The examples given in the TED video are a tiny tip of the iceberg for problems to overcome on roadways.
With all of that said, when all of this autonomous driverless vehicles was first proposed/discussed, my thoughts at the time was, again, too many challenges to overcome to be safe. The only way that I thought that this could become a reality is to create a train type of roadway that had redundant communications posts setup every few hundred meters on a roadway and all vehicle communicated with each other so that the onboard computer could fall in line with other vehicles moving in the same direction, at the same speed, like a train.

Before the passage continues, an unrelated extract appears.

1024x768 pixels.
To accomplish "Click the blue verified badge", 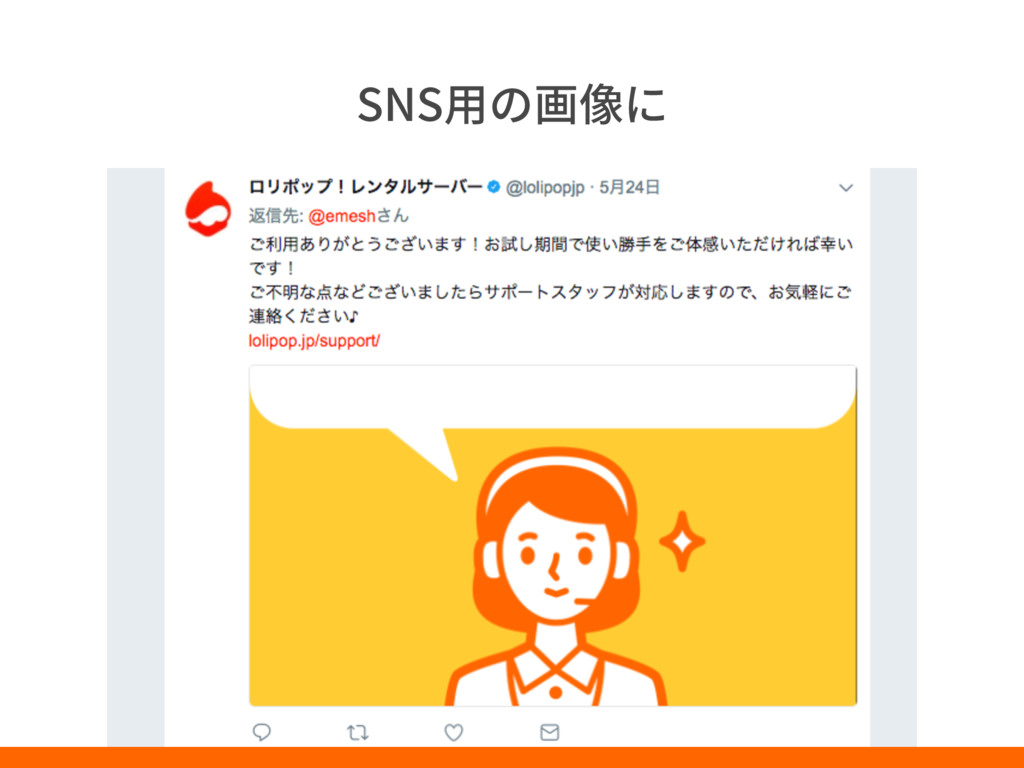I will [494, 187].
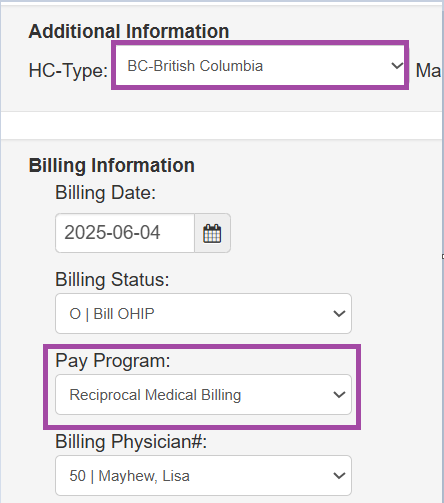The image size is (444, 503).
Task: Click the chevron arrow on Billing Physician# dropdown
Action: tap(339, 476)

The 'train' of vehicles could then achieve high speeds, and the onboard, pre-programmed destination computer could coordinate with other vehicles in the 'train' to allow the vehicle to navigate to it's destination. As one commenter above said, this roadway would be strictly for autonomous use, and once the vehicle breaks out of this autonomous roadway, the human driver would need to take over. The logistics for this type of roadway/vehicle are also a very large problem. The vehicle maintenance for this type of vehicle would have to be regulated to a cost and would be so expensive for all situations that it becomes non-viable. The roadway itself would need a computer every few hundred meters as a traffic regulator to communicate with all the vehicle on its' roads. This means tax dollars to accomplish this, which escalates the cost of the system. There would need to be certified safety technicians/engineers to maintain all of this equipment, which escalates the cost.
In my humble opinion, the autonomous vehicle is too costly and premature. In fact, unless there are tremendous breakthroughs in technology that will lower costs and raise the AI to much higher levels, autonomous vehicles are not ready for public use.

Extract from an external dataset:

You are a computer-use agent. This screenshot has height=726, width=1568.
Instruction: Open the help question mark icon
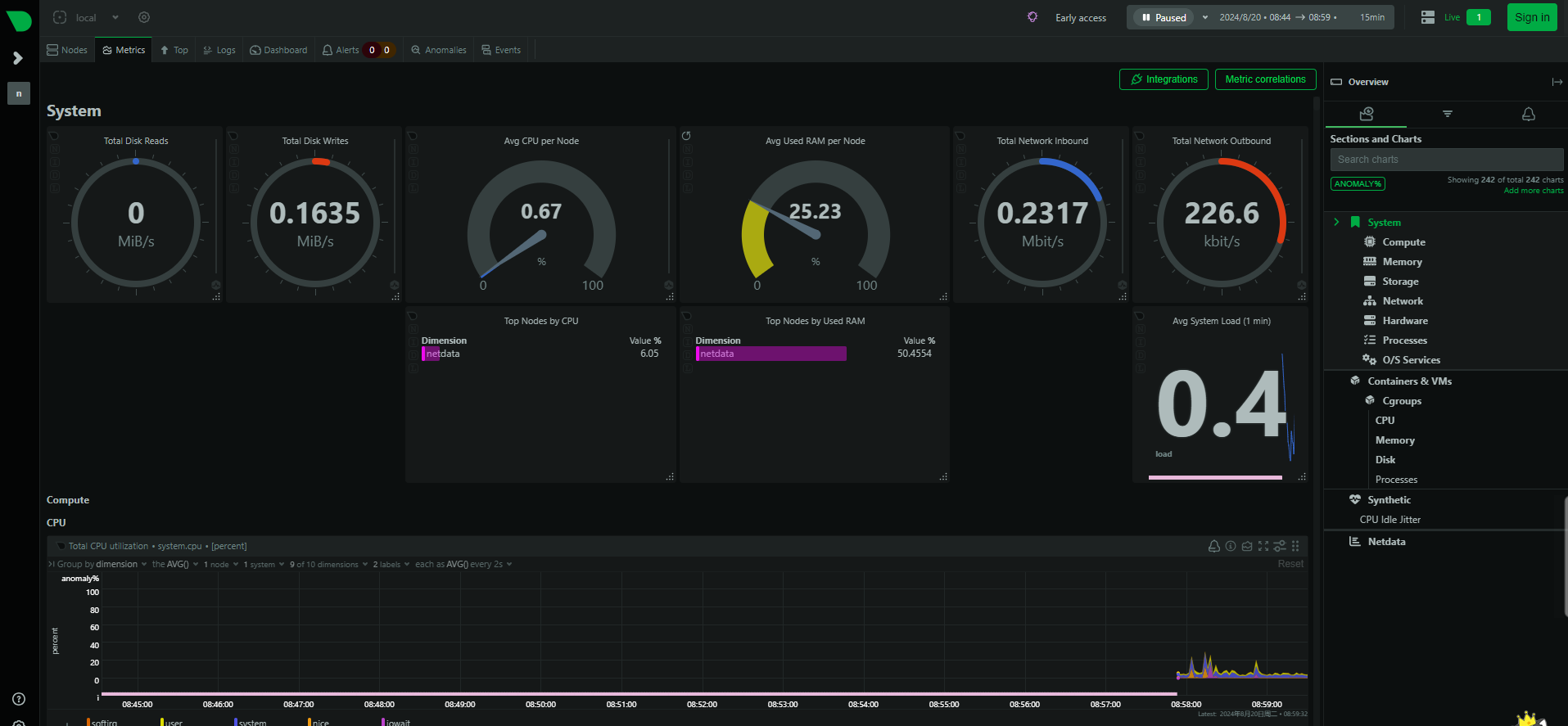pos(19,699)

The airplane industry back in the beginnings struggled with this problem, and eventually airplanes became safer to use for transporting people. That took 50 years to accomplish before planes were carrying large numbers of travelers. Planes today are much safer, statistically, for travel than any ground vehicle (not sure about trains). The problem with airplanes, when one falls out of the sky, hundreds of people die in one felled swoop, which makes flying seem unsafe to some, but when you look at the numbers, planes win the safety race, hands down. In 50 years, some may look back to now and marvel at the crude methods that we are currently using to navigate our roads, but much more work will have to be done in order to get to that point.